Saturday, October 6, 2012
John Cowper Powys was happy. He was cold, but happy. He stood watching the sunrise from his Hillsdale, N.Y. home that December morning in 1930 taking the moment in.
He and Phyllis Playter, an American he had met in Missouri nearly a decade earlier and who was 22 years his junior, were now living a much different life, far from the crowds of New York City and his hectic schedule. No more crisscrossing the country lecturing on other, much more famous writers. Now the 58-year-old Powys would be focusing on his own work in this Utopian setting thanks to the success of his novel “Wolf Solent.”
Born in Derbyshire, England in 1872, the son of a vicar, Powys seemed to be destined for the staid life of a country schoolmaster. By 1904 he was married and a father, but America — and the freedom from restraint and convention — called.
In the United States, Powys became an itinerant, and much sought after, lecturer. Over the course of the next two decades he would speak on a myriad of subjects, from philosophy to politics to literature, especially literature. During a lecture on the writer Fyodor Dostoyevsky, where Powys first met Playter, two of the other attendees allegedly fainted from the sheer sensual power of the presentation.
Powys gave about 10,000 lectures in his career by his own account and also picked up a number of influential friends and admirers along the way, including the writers Theodore Dreiser and Henry Miller.
During his time as a lecturer, Powys also wrote prodigiously, but didn’t find success until his 1929 novel “Wolf Solent,” a 900-page epic that became a bestseller, opening the way for him to take up writing full-time and to move to the hamlet of Harlemville, which lies in the town of Hillsdale.

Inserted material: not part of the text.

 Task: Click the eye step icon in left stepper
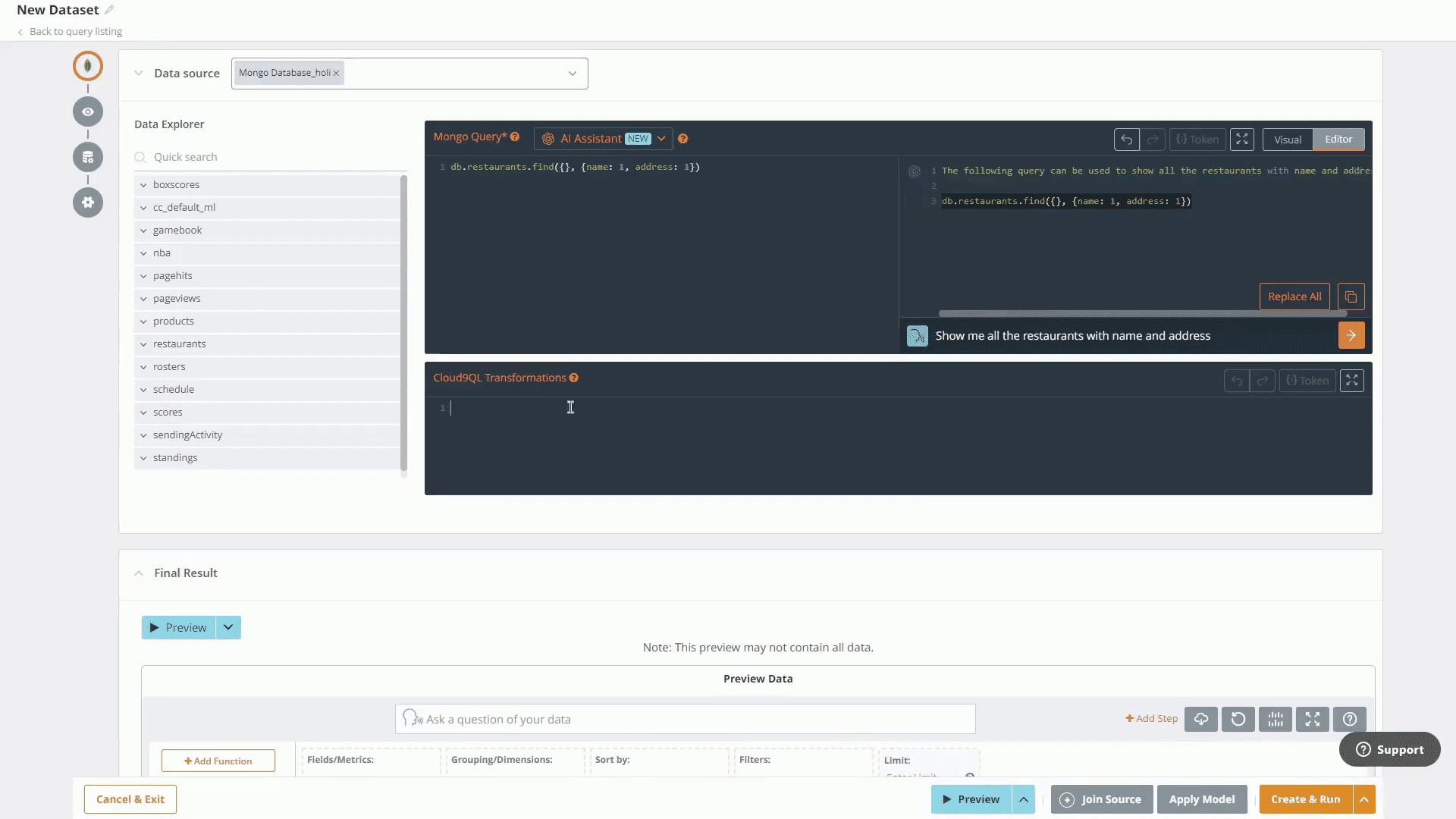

In their little farmhouse at the foot of Phudd Hill, which Powys dubbed “Phudd Bottom,” the couple spent four productive and happy years. Powys would write two novels, “A Glastonbury Romance” and “Weymouth Sands,” as well as an autobiography and a book on philosophy: “A Philosophy of Solitude.”
While Powys was busy with his literary efforts, he still had time to explore the area and found joy in the county’s flora and fauna, old farms and his neighbors.
Some of his neighbors, according to at least one account, thought Powys a bit odd. The writer was idiosyncratic to say the least. The often disheveled-looking Powys was known to tap his head against his mailbox in the belief it would ensure the safe delivery of his mail and he would bow to the rocks and trees on his sojourns.
He was adverse to technology, drawn to the abnormal and multi-phobic, but to many he was, and remains, an overlooked and important writer — a “gigantic mythopoeic literary volcano” in the words of poet Philip Larkin.
For four years Powys made Hillsdale his home. He and Playter would move to England in 1934 and then to Wales the following year where Powys remained until his death in 1963, a few months shy of his 91st birthday. Playter followed him to the grave in 1982.